Subotai Bahadur | May 26, 2015 at 10:09 pm

I note the White House reaction from WEASEL ZIPPERS on the sidebar of this blog:

“Today, two judges of the Fifth Circuit chose to misinterpret the facts and the law in denying the government’s request for a stay,” White House spokesperson Brandi Hoffine said in a statement to Breitbart News.

That is just one small step from saying that he knows the law better than the 5th Circuit [and the judges deliberately committed criminal malfeasance in their decision] and he will do as he pleases. With an implied question as to how many divisions the two judges have on call.

Keep in mind that the original injunction by Judge Hanan which was upheld by the 5th Circuit has so far been “accidentally” violated multiple thousands of times that we know of [and probably many more]. The attorneys for the Federal government deliberately lied to the court in those cases. No one has been sanctioned in any way.

I’m glad a court has made the moral statement for the rule of law. That does not in any way mean that we are actually under the rule of law. But I want the process to proceed because “a decent respect to the opinions of mankind requires that they should declare the causes which impel them” towards whatever the end game becomes.

And I do expect that small step to be taken soon.

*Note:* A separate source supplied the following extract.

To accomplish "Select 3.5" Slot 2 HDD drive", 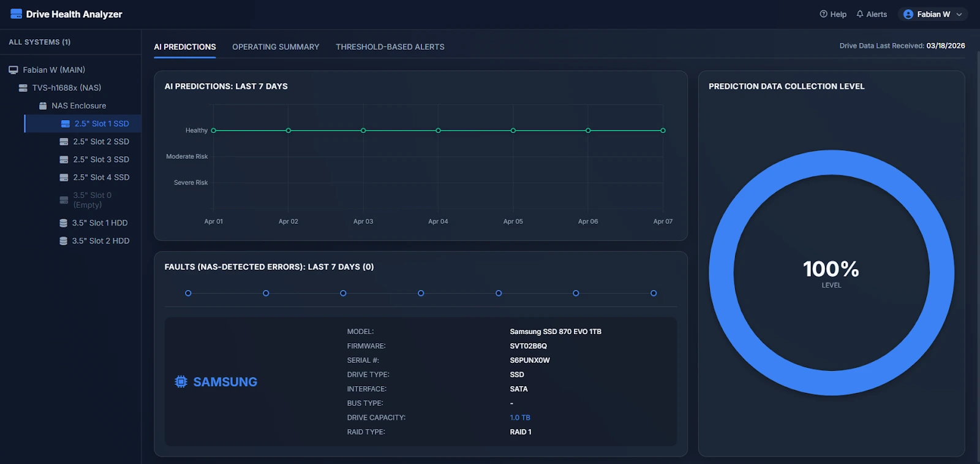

I wonder that no one, to my knowledge, has pleaded that the federal government has already waived the “in 24 states this doesn’t apply” argument by answering the 25 (later 26) states’ complaint, without first pleading lack of the jurisdiction of the district court outside the 25/26 plaintiff states.

There is an update to yesterday’s decision from the 5th Circuit. It seems that Barry has stated that the Administration will not appeal this decision to SCOTUS. They are hoping that the 5th Circuit will rule in favor of them on the total package. Somehow I don’t think that is going to happen either.